Extracted material:
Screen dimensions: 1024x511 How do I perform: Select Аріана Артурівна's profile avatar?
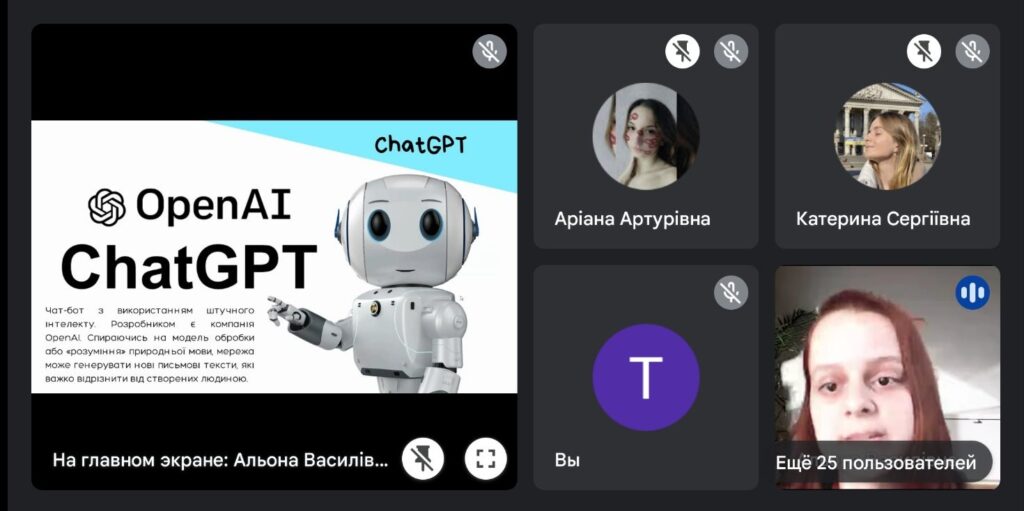pyautogui.click(x=646, y=136)
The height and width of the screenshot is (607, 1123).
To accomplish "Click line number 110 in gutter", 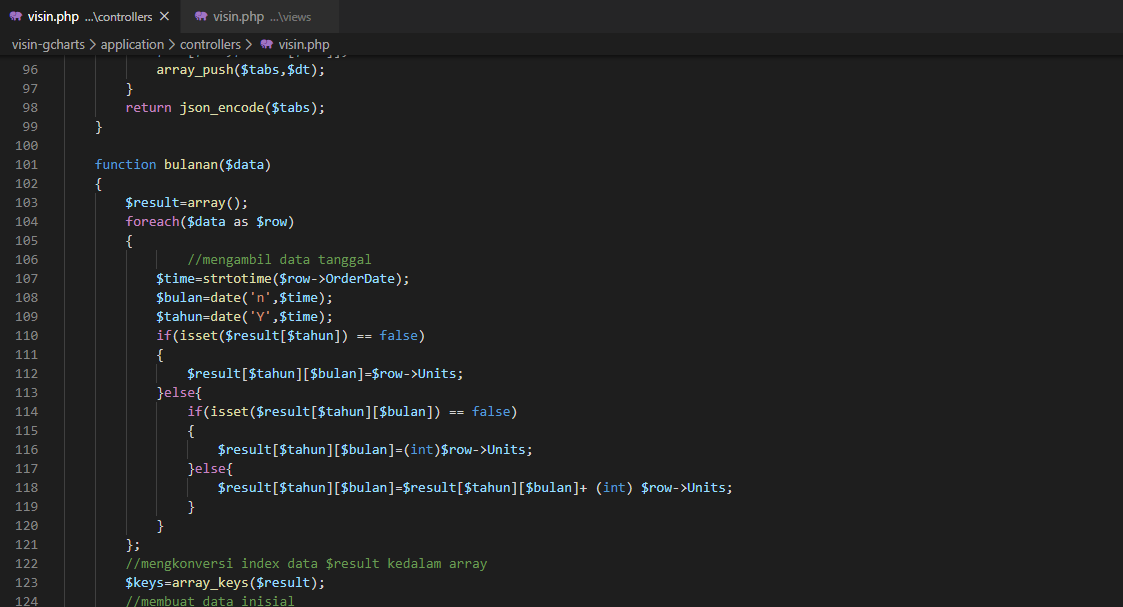I will (x=26, y=336).
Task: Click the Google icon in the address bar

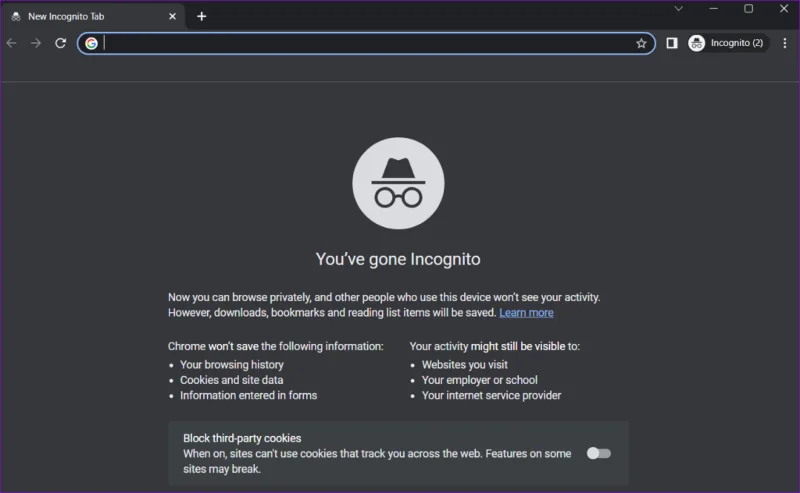Action: (x=91, y=43)
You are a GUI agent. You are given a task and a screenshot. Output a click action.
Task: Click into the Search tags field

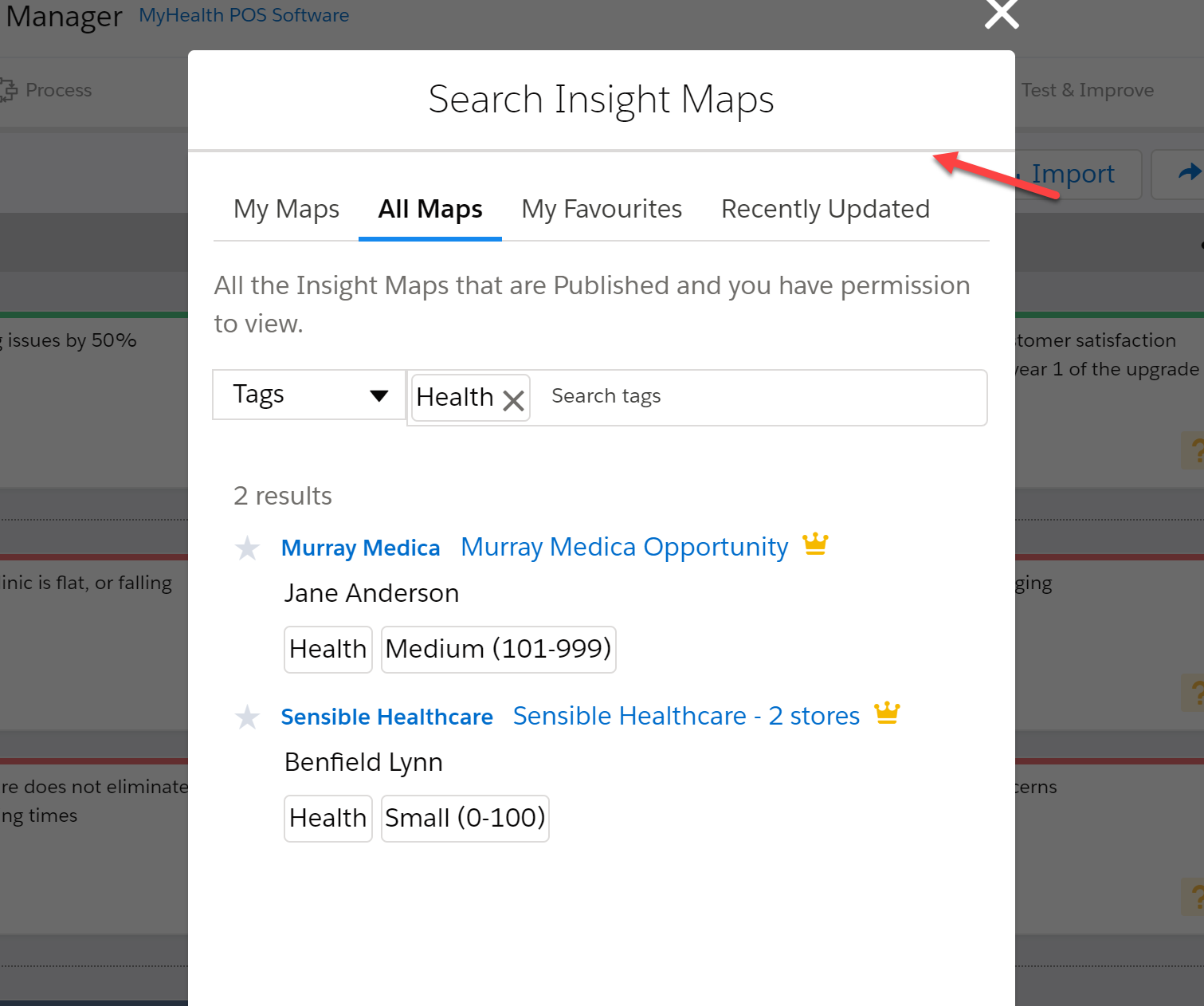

Task requirements:
If a line in the material contains "screenshot", show it.

Response to this task:
The height and width of the screenshot is (607, 1123).
You are a GUI agent. You are given a task and a screenshot. Output a click action.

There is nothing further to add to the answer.